Assigned task: Please return, word for word, the line containing "Where should I click to: Go" and each line after it through the end of the data below, and nothing else.

BEGIN Entries supplied

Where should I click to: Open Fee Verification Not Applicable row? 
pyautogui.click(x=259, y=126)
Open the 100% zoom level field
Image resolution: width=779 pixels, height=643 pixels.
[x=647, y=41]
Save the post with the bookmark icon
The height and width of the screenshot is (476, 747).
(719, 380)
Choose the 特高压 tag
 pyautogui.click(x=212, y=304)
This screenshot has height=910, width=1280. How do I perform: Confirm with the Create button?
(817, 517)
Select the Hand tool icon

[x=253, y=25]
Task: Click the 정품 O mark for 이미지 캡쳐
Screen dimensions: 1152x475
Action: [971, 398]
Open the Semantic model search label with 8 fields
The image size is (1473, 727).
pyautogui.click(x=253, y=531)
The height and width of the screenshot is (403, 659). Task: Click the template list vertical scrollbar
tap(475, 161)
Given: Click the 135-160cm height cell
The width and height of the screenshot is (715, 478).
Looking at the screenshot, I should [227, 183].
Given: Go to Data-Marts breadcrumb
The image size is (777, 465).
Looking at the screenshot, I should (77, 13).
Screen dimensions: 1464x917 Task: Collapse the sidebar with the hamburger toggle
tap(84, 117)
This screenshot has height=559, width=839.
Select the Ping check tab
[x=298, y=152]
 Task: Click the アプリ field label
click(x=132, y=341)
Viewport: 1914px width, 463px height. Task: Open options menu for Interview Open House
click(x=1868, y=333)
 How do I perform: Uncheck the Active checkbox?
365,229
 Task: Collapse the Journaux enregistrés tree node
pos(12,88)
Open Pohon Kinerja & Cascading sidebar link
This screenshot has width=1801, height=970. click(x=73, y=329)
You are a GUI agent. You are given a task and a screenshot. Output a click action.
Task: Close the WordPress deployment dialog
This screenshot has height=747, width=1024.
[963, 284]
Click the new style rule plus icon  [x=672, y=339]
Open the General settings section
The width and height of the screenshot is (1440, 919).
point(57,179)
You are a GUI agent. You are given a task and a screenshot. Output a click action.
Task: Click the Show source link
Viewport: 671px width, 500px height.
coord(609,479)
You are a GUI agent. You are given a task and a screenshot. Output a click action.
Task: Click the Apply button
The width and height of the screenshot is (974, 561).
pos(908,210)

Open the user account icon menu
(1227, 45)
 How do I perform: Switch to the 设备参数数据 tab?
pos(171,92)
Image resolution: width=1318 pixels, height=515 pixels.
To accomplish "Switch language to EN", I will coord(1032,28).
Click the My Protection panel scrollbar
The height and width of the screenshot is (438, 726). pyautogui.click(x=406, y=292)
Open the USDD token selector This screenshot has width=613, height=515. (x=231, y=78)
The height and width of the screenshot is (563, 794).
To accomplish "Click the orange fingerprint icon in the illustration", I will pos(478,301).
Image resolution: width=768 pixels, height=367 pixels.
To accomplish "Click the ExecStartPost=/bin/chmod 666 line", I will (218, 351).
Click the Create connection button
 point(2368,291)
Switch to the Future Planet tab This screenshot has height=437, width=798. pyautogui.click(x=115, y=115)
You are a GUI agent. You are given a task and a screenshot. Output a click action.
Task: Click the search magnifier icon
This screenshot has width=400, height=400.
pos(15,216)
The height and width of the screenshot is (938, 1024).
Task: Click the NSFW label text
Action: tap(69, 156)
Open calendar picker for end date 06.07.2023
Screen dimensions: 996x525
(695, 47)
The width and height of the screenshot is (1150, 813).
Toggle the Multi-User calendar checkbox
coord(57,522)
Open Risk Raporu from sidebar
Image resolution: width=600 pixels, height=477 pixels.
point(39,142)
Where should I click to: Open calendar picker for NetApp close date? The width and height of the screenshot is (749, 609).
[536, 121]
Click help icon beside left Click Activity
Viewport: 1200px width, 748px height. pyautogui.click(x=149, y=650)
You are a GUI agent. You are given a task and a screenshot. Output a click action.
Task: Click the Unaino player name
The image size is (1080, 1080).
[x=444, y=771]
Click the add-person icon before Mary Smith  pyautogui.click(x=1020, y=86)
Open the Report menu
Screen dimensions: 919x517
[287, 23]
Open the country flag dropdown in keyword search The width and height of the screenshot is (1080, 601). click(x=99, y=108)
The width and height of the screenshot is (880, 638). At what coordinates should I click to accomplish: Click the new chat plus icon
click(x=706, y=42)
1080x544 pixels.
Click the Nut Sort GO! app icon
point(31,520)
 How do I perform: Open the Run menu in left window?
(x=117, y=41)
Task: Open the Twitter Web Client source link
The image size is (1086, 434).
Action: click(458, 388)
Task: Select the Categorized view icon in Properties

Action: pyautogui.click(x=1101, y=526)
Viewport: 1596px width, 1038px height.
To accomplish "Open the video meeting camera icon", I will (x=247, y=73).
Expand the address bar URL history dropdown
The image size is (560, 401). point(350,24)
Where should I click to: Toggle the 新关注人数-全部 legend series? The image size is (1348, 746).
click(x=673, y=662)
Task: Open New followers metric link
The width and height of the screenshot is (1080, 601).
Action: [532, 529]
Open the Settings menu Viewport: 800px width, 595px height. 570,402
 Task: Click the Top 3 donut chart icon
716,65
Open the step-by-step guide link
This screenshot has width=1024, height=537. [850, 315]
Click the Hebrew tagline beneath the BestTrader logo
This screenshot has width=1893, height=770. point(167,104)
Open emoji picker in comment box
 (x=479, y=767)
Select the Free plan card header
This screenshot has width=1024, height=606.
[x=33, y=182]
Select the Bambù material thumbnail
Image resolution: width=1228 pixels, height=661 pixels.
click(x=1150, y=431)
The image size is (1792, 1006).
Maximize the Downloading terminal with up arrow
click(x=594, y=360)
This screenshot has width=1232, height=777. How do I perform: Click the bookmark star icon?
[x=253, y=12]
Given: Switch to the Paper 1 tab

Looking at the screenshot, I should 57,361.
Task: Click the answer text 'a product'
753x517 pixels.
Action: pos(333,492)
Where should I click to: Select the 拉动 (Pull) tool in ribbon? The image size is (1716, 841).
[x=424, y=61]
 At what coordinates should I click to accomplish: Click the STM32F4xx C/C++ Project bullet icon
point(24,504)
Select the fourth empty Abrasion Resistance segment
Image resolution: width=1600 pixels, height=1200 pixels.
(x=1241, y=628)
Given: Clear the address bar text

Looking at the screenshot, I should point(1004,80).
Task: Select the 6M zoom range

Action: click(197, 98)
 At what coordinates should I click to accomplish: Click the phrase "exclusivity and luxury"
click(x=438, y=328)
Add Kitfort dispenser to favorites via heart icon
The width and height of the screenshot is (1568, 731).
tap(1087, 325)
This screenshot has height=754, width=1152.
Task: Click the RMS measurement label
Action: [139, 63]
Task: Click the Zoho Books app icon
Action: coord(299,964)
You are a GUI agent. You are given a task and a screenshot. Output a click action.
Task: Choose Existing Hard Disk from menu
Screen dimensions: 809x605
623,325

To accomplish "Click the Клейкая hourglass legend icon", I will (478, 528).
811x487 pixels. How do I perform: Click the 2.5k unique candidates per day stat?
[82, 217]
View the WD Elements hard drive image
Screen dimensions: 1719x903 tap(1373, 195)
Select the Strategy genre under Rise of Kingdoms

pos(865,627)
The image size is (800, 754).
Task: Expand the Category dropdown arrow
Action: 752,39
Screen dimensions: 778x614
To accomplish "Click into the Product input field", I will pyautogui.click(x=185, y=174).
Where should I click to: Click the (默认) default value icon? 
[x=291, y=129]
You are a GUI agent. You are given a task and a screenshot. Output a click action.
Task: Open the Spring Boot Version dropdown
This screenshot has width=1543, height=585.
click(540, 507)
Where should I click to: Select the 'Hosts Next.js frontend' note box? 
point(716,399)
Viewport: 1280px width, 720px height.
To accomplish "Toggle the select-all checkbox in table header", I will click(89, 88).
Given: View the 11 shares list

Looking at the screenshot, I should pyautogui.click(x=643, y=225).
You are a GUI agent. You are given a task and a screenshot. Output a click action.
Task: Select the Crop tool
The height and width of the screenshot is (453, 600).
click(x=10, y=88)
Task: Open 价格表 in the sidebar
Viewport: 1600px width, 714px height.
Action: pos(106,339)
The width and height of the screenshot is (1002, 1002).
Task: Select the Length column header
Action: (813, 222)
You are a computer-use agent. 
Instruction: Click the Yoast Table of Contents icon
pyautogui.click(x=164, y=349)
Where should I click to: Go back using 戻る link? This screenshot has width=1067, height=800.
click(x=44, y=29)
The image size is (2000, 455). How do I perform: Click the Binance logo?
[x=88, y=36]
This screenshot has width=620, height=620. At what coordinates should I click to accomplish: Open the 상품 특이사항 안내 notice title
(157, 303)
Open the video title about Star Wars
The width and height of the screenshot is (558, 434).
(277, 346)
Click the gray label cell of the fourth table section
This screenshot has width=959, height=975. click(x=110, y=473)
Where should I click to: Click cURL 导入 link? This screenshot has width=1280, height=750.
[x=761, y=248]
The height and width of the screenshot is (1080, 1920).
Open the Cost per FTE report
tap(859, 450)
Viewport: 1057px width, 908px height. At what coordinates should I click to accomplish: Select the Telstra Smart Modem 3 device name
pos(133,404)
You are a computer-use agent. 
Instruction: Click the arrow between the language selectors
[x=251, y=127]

END Entries supplied

Exercise result:
Where should I click to: Go back using 戻る link? This screenshot has width=1067, height=800.
click(x=44, y=29)
The image size is (2000, 455). How do I perform: Click the Binance logo?
[x=88, y=36]
This screenshot has width=620, height=620. At what coordinates should I click to accomplish: Open the 상품 특이사항 안내 notice title
(157, 303)
Open the video title about Star Wars
The width and height of the screenshot is (558, 434).
(277, 346)
Click the gray label cell of the fourth table section
This screenshot has width=959, height=975. click(x=110, y=473)
Where should I click to: Click cURL 导入 link? This screenshot has width=1280, height=750.
[x=761, y=248]
The height and width of the screenshot is (1080, 1920).
Open the Cost per FTE report
tap(859, 450)
Viewport: 1057px width, 908px height. At what coordinates should I click to accomplish: Select the Telstra Smart Modem 3 device name
pos(133,404)
You are a computer-use agent. 
Instruction: Click the arrow between the language selectors
[x=251, y=127]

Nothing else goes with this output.